If you’re thinking of leaving your IRA to your children or grandchildren you need to be aware of some pitfalls. The Supreme Court in its recent ruling found that inherited IRA’s should not be insulated from our children’s creditors in the same way as your own IRA and are therefore fair game for creditors. This is a big change in the law, causing many to rethink ways to pass retirement accounts to their children.
Since retirement accounts have outright beneficiary designations payable to a person, they can’t pass under a Will or revocable trust, where continuing trusts can protect assets for children (or other loved ones). Most people will name their spouse as the beneficiary, followed by their children in their individual names. But there’s another option that also protects retirement assets passing to heirs – creating something called a Standalone Retirement Trust.

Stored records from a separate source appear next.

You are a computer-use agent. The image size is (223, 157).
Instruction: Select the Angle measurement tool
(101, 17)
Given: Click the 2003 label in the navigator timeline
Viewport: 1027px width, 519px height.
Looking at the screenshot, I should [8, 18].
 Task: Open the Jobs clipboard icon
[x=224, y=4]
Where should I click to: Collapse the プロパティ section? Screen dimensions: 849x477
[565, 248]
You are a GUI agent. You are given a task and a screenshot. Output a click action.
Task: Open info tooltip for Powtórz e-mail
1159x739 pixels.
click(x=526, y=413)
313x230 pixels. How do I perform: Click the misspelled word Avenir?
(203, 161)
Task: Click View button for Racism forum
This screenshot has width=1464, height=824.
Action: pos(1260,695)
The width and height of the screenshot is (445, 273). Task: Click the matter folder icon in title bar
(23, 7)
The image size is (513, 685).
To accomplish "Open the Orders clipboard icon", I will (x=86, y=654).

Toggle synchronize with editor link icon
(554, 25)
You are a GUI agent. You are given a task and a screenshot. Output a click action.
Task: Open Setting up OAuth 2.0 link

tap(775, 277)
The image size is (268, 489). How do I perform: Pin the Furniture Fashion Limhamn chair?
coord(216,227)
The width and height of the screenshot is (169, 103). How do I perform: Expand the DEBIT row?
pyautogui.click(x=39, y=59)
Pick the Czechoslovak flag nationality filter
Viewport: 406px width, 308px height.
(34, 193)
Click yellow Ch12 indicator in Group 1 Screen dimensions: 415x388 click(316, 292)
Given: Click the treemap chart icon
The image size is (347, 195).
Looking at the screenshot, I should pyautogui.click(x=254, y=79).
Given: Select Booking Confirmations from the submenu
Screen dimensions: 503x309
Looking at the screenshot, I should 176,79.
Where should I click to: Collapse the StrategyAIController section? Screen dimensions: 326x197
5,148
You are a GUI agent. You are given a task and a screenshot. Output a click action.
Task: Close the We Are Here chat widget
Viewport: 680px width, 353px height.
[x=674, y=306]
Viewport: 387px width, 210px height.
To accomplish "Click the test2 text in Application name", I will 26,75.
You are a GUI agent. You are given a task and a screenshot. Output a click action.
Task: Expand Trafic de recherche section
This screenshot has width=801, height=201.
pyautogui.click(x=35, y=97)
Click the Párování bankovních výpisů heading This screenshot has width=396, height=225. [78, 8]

The trust is basically an agreement that, upon your death, would control how and in what manner retirement assets would be paid to your children. Instead of naming your children as outright beneficiaries, you would name the Standalone Retirement Trust. Your children would still have access to the funds, but the funds would be held in a trust managed for their benefit. Some of the advantages are:
- Protects assets from creditors and lawsuits
- Insures that money remains in the family bloodline and out of hands of potential ex-spouse
- Allows for experienced management of money in a trust by a trustee
- Permits minor beneficiaries to be immediate beneficiaries without the need for a court appointed guardian
If you have a significant amount of your assets in a retirement plan, a Standalone Retirement Trust could be a very wise addition to your estate plan.